Can You Get a Ticket for Flashing Your Headlights at Oncoming Cars in Indiana?
No matter how long you've been driving, chances are there has come a time when you've been heading down a dark road or two-lane highway and you see a vehicle coming toward you in the opposite lane with its brights on. At first, it's not a problem but in the back of your mind, you hope they'll turn them off as they get closer to you because you know it will make it hard for you to see in front of you as your eyes try to readjust once they pass. As they get closer, and the lights get brighter, you realize they're not going to turn them off because they either forgot they were on, or they just don't care. So, you give them a little, let's call it a "courtesy blink" with your brights as a way of saying, "Hey! Your brights are on and you're blinding me." But, are you breaking an Indiana law by doing that?
What Indiana Law Says About Flashing Your Headlights at Oncoming Cars
Pete Hanson, with our sister station Kat Kountry 105 in Owatonna, Minnesota recently researched this same question for his state and found out that is indeed illegal to flash your headlights at oncoming cars in the North Star State. Curious, I decided to do some research of my own to see if the same was true for us here in the Hoosier State.
A quick Google search sent me to a 2014 Facebook post by the Indiana State Police Post in Jasper where a similar version of the question was asked by a resident during a "Mailbag Friday" Q&A. In this instance, the resident wanted to know if it was illegal to flash their headlights at oncoming traffic to warn them of a law enforcement officer ahead that is trying to catch speeding drivers. The trooper answering the question did not provide their name but cited Indiana State Code 9-21-7-11 which reads:
Except as provided in subsection (b), a vehicle may not display flashing lights.
(b) Flashing lights may be displayed on a vehicle as follows:
(1) On an authorized emergency vehicle.
(2) On a school bus.
(3) On snow-removal equipment.
(4) As a means of indicating a right or left turn.
(5) As a means of indicating the presence of a vehicular traffic hazard requiring unusual care in approaching, overtaking, or passing.
(6) On a vehicle used in a funeral procession.
The way I interpret "flashing lights" is the kind you find on emergency vehicles or the hazard lights we all have on our vehicles. The trooper did note that at the time of his post, there had been tickets issued to drivers for flashing their headlights in other parts of the country, but when the drivers challenged the tickets in court, the judges were ruling that a driver flashing their headlights was protected under the First Amendment as it was ruled as an extension of your freedom of speech.

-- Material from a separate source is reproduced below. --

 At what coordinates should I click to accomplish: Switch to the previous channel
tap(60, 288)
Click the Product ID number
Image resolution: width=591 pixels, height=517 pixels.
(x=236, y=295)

Since Indiana code doesn't specifically reference flashing your headlights, it is not illegal to do anywhere in the state. However, the trooper did note that if you are seen repeatedly flashing your headlights at other drivers, it can be a contributing factor to "aggressive driving" which could land you in some trouble. He also suggested playing it safe and not doing it. You can read his full answer here.
What You Can Do if Oncoming Cars are Using Their Bright Headlights
DriversEd.com suggests not staring directly into the lights as they approach, which sounds obvious, but for some reason, our brains want to point our eyes right into them, like we going to stare into the soul of the driver using them. It's like when something smells bad we take another whiff because our brains are weird.
Instead, DriversEd suggests shifting your focus to the right edge of your vehicle, using the line separating the lane from the shoulder as your guide, and keeping the offending car in the corner of your eye until they pass.
Feel free to call them a dirty name too. That's not a suggestion from anyone, that's just something I do to make me feel better.